Still this would not satisfy everyone who feels compassion for cosmic
suffering. Professor Huxley has told us that there is no sadder story
than the story of sentient life upon this planet, and in so saying he
has the testimony of modern science behind him. A vast amount of
attention has been directed to this phase of the subject within the
past fifty years. We seem to be more sensitive to the presence of pain
as well as more sympathetic than our fathers were, and this tendency
shows itself in a recognition of the solidarity of humanity with the
lower creation. Theology has had practically nothing to say about the
suffering or even about the significance of the myriad forms of life
which exist below the human scale. But why ought they to be ignored?

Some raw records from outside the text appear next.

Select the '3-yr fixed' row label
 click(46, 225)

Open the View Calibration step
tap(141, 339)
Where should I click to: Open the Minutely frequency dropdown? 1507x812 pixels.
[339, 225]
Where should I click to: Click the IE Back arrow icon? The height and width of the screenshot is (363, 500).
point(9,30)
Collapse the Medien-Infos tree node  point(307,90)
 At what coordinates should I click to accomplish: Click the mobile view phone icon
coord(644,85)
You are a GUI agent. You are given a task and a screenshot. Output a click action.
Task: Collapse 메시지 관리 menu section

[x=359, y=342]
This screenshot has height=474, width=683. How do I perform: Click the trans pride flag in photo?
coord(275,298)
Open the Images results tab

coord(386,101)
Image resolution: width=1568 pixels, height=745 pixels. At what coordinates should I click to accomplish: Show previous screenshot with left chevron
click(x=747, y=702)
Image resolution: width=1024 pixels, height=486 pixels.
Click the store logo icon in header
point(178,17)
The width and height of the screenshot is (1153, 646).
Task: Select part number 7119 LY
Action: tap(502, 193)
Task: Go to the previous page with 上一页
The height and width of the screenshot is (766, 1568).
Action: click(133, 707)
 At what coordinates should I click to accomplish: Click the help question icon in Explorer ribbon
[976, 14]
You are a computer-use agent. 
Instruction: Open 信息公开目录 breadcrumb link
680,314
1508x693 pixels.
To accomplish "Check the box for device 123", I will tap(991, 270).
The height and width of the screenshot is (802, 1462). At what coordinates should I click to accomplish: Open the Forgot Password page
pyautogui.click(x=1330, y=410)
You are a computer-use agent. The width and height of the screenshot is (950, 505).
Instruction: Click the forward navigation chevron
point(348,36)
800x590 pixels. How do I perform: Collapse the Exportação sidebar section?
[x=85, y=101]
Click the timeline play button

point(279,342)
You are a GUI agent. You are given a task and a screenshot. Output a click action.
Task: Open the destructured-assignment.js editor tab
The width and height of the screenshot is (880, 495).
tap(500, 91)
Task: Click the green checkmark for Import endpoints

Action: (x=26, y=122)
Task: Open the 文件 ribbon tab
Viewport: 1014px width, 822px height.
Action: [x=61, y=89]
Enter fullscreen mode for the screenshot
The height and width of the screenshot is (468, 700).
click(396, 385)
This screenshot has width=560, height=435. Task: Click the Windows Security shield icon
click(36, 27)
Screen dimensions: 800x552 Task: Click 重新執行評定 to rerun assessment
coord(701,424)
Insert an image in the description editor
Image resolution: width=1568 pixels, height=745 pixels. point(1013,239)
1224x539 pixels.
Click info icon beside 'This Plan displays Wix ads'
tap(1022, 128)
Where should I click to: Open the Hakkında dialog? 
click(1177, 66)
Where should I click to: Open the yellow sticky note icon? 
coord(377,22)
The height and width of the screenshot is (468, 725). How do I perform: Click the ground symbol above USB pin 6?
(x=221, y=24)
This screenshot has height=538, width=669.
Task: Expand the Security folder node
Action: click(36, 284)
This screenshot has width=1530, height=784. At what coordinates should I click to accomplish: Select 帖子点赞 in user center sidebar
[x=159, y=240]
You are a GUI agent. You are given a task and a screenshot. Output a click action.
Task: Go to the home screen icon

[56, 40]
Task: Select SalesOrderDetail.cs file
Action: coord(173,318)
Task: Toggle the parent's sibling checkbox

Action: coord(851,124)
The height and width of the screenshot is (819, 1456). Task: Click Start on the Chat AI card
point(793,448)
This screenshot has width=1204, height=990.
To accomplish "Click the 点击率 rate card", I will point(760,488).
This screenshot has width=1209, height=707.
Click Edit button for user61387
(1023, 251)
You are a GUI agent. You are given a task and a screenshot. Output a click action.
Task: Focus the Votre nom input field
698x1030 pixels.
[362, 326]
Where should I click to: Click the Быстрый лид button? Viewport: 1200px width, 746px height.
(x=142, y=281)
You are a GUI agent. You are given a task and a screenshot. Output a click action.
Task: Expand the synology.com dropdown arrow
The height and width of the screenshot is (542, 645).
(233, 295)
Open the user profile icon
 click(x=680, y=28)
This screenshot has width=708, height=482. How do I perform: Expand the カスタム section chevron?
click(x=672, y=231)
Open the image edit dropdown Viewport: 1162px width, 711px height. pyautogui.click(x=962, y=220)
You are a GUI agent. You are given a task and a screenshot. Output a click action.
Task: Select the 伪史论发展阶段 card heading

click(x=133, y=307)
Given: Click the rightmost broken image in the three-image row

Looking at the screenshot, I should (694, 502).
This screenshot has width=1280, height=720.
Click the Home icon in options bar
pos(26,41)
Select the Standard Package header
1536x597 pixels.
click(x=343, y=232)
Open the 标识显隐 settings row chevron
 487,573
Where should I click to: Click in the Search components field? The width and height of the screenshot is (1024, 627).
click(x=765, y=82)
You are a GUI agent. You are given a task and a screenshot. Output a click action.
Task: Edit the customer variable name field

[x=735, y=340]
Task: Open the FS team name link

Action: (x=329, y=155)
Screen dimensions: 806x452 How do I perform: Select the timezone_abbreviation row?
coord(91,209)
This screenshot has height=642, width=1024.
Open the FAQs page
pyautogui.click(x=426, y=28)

Indeed, how can they be ignored? The theology that has nothing to say
about my clever and loyal four-footed companion, with his magnanimity,
his sensitive spirit, and even his moral qualities, omits something of
considerable importance to a thorough and consistent world-view. "Not
a sparrow falleth to the ground without your Father," said one who
spake as never man spake. I think it was Schopenhauer who once
remarked, "The more I see of human nature the more I respect my dog."
Now the New Theology finds no difficulty in recognising the importance
of the brute creation, for it believes in a practical recognition of
the solidarity of all existence. There is no life that is not of God,
and therefore no life can ever perish, whatever may become of the form.